In the summer of 2016, the FDA placed the phase II ROCKET trial of JCAR015 in adults with ALL on hold after two patients died of cerebral edema. The drug’s manufacturer (Juno Therapeutics, Inc.) reported that the deaths were related to the addition of fludarabine to the pre-conditioning regimen, and the trial was permitted to proceed after cyclophosphamide was used as a substitution. However, in November, Juno Therapeutics placed the trial on voluntary hold following two extra patient deaths from cerebral edema.
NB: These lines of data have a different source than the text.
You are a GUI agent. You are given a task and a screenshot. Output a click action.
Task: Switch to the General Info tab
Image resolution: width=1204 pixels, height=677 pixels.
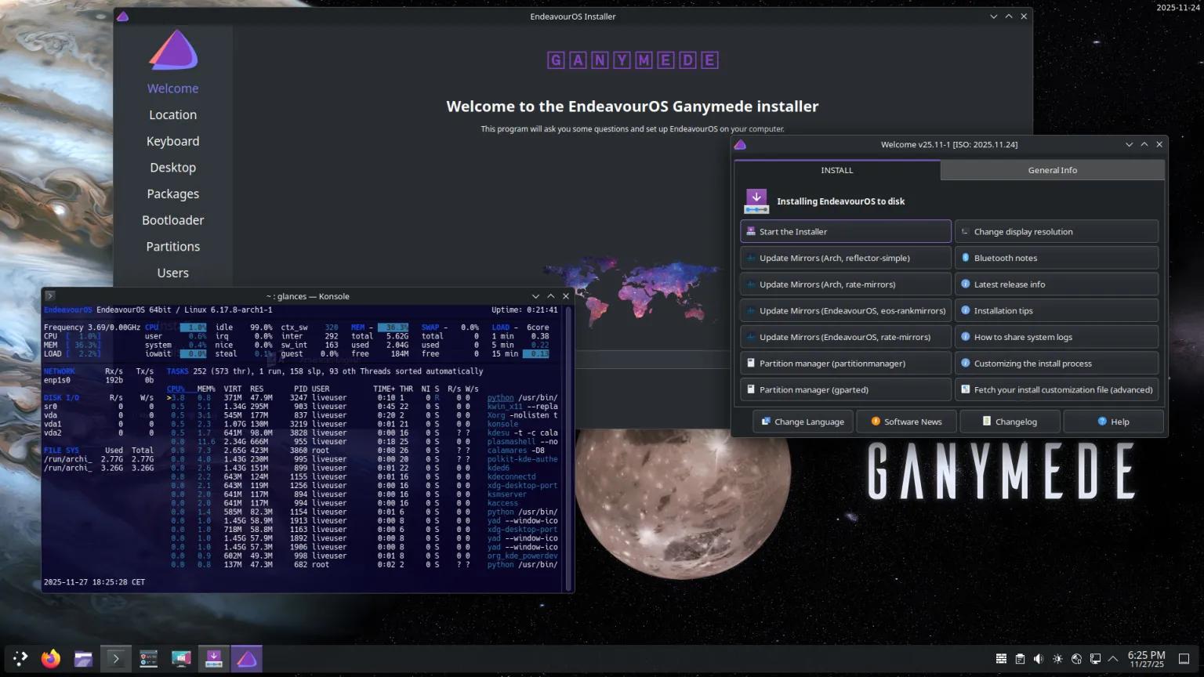(x=1053, y=170)
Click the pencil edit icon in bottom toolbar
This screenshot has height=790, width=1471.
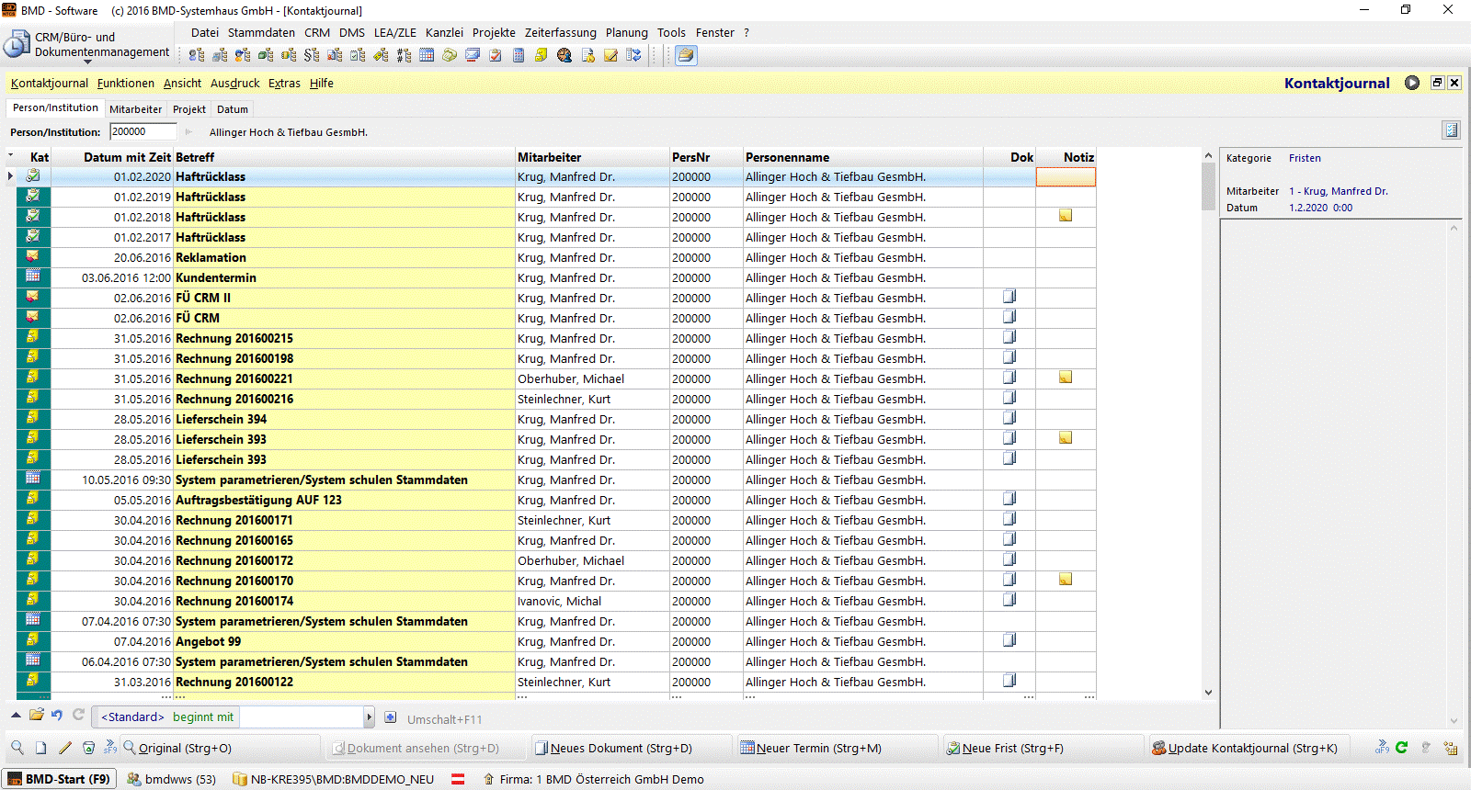pos(64,748)
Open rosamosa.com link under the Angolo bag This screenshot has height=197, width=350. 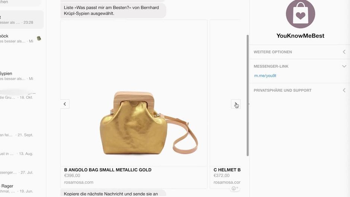pyautogui.click(x=79, y=182)
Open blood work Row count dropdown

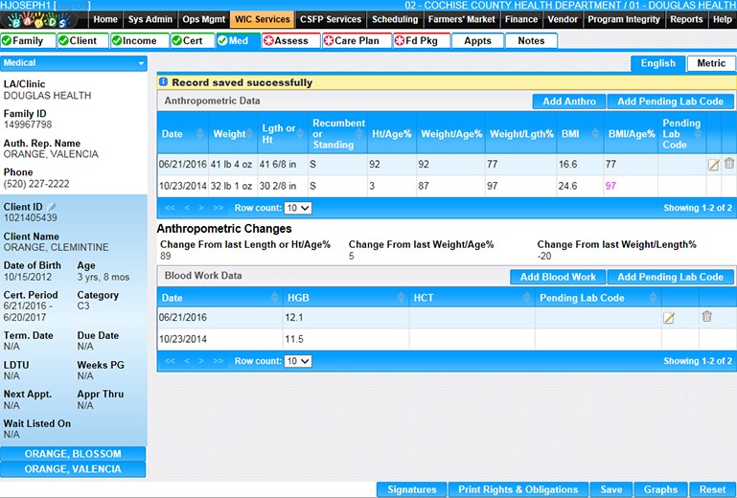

These deaths, Juno Therapeutics reported, appeared to be correlated with the rapid proliferation of CAR T cells injected back into the bod, and it is working with the FDA to determine next steps.

Dr. Goff added that the DLBCL trial also required a modification due to issues with the chemotherapy preconditioning regimen. In a previous trial of the same agent and the same patient group, there was some concern that the high response rate observed might have been a result of the chemotherapy regimen used, as opposed to the CAR T-cell therapy. Seven They re-did the trial with low-dose chemotherapy, and these findings were similar and “maybe even a little better,” she said.

Determining the correct amount of T cells infused also requires precision. In one patient in the NCI trial, the investigators opted to infuse three times the normal amount of cells to see if more is better. “It may have been coincidence, but one patient experienced some of the most severe neurotoxicity we have seen, so we instantly backed away from that higher dose of cells,” said Dr. Goff.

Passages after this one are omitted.